### Work task
Search the entries below for the word "nossa" and copy each line that has it.

### Records supplied
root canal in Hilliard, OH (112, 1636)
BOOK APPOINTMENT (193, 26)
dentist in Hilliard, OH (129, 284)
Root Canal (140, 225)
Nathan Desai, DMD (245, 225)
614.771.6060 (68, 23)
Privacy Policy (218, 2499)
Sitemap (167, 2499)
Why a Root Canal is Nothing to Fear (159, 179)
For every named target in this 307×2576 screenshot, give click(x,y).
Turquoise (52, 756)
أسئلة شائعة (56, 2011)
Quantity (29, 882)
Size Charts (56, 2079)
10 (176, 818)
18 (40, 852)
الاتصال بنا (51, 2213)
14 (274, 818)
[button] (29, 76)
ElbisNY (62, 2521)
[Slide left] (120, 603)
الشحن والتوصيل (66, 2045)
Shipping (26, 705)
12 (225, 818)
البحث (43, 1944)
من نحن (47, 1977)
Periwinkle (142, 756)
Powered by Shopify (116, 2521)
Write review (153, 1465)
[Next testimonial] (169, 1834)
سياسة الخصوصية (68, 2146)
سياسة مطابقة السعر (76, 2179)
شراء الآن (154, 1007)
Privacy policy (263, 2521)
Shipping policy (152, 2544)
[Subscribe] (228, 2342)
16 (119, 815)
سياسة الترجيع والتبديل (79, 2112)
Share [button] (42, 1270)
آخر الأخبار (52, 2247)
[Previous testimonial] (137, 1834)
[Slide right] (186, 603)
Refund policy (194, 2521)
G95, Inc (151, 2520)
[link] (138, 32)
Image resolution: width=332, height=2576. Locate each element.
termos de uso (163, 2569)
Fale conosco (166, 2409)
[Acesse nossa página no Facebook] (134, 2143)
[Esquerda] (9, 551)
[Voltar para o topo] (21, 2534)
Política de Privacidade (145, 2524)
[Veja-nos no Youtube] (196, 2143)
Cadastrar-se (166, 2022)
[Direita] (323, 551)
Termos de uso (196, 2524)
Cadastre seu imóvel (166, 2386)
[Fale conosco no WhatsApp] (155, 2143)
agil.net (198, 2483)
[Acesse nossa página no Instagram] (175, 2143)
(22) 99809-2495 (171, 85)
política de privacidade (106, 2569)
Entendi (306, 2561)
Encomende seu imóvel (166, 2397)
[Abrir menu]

### Answer for the task
[Acesse nossa página no Facebook] (134, 2143)
[Acesse nossa página no Instagram] (175, 2143)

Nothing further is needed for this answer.